Tuvalu Foreign Minister Simon Kofe delivers a speech while standing knee-deep in ocean water and wearing a full suit. Photo courtesy of Tuvalu government

By Louella Losinio


The 26th UN Climate Conference (COP 26) in Glasgow may have concluded in mid-November but the poignant messages from the small islands still resonate past the two weeks that it took to carve out a new agreement.


The messages from the frontlines were delivered in stories, chants, proverbs and metaphors to illustrate the inequities and struggles between small island developing states and developed nations. It was also told in imagery that brought the issue closer to those sitting at the negotiating table.


“Frankly speaking, there is no dignity to a slow and painful death. You might as well bomb our islands instead of making us suffer only to witness our slow and fateful demise,” Palau President Surangel Whipps Jr. said, addressing leaders at the high-level segment leading to the convention.


To illustrate his point, Whipps Jr. told the Palauan legend of Uab, a boy whose “unruly appetite” turned him into a giant. He said Uab threatened to eat the community that fed him but was defeated after the villagers banded together.


“This is eerily reminiscent of today’s world as large emitters with their insatiable appetite for advancement are continuing to abuse our environment and threatening our very survival,” Whipps said.


He said COP 26 must light the fire. “We must hold each other accountable. It is incumbent upon the parties of this Convention to concentrate on radical action, consistent mobilization, intentional outcomes. As such, Palau expects the set of rules guiding the implementation of the Paris agreement to be finalized as a priority outcome of COP 26,” Whipps said.


Tuvalu used the power of imagery to deliver its message. Composed of several widely-scattered low-lying atolls, Tuvalu’s limited resources make it more vulnerable to the impacts of climate change.

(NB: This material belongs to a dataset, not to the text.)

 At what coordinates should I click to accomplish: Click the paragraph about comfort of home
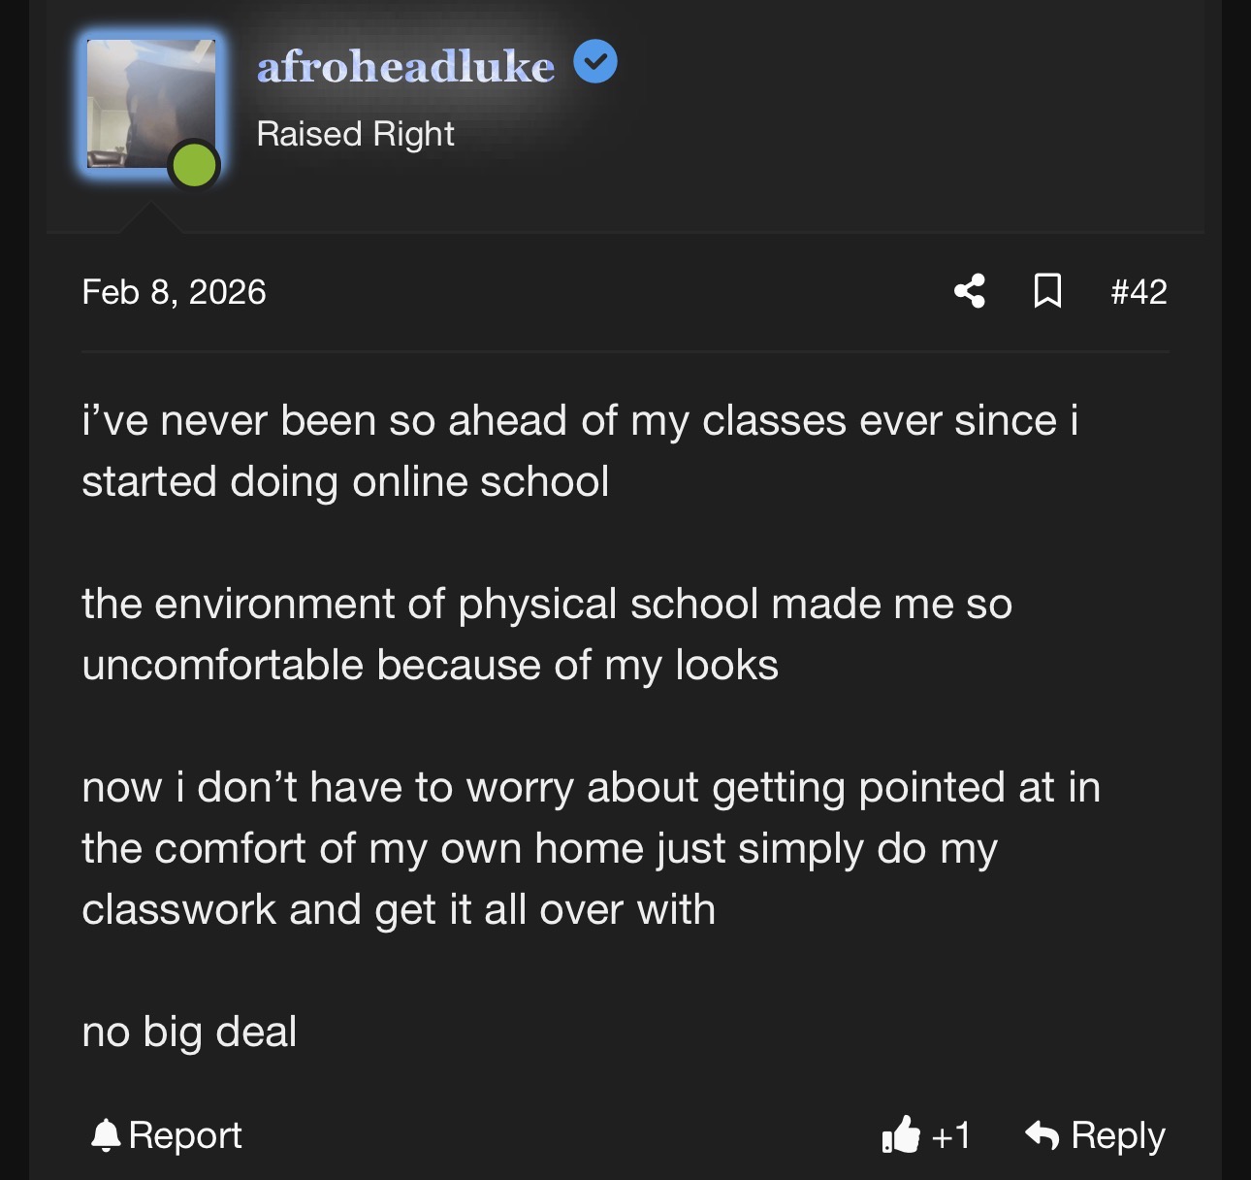point(592,848)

At COP26, Tuvalu’s foreign minister, Simon Kofe, delivered a speech that reflects the island nation’s struggle to address this existential threat, while standing knee-deep in ocean water and wearing a full suit.

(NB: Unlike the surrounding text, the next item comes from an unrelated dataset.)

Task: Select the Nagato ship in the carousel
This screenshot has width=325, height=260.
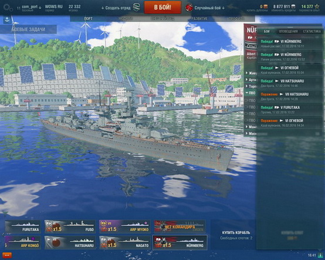Action: (125, 242)
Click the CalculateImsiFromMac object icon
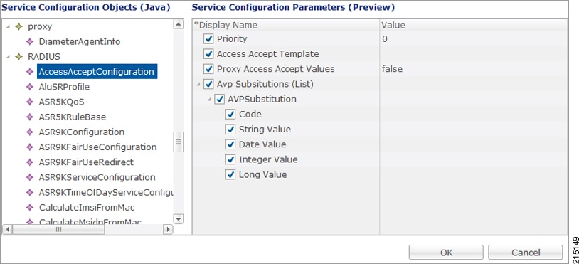Viewport: 579px width, 264px height. tap(30, 208)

With the Tuvalu and UN flags waving in the wind, Kofe said he was not just delivering a political statement, he was making a “call that reverberates from their eight islands and 12,000 people.”

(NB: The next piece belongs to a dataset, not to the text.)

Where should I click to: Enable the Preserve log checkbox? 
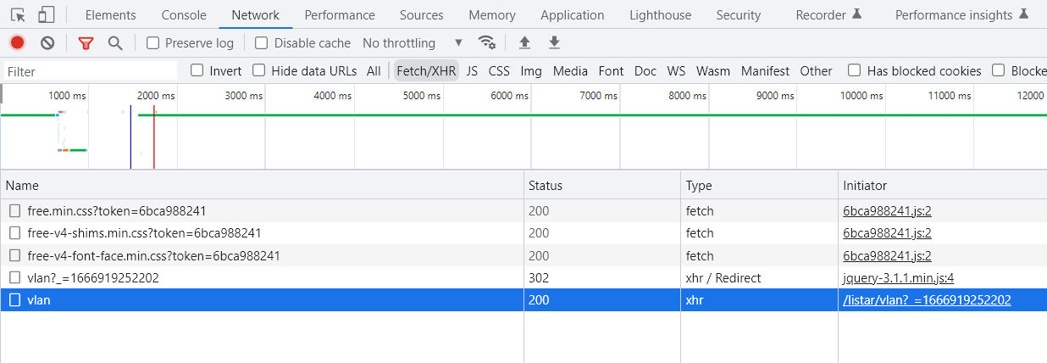153,42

“We are sinking but so is everyone else and, no matter if we feel the impacts today like in Tuvalu, our islands are sacred to us. They contain the mana of our people. They were the home of our ancestors. They are the home of the people today and we want them to remain the home of our people into the future,” he said.


Kofe said Tuvalu would not wait for the world to get its act together. The country is preparing for the worst-case scenario by pursuing legal means and adopting digital tools should they be forced to relocate from their island home and transition into a digital nation. He said they want to ensure that their “maritime boundaries will remain intact and they will still be recognized as a sovereign nation” should they lose their land to climate change.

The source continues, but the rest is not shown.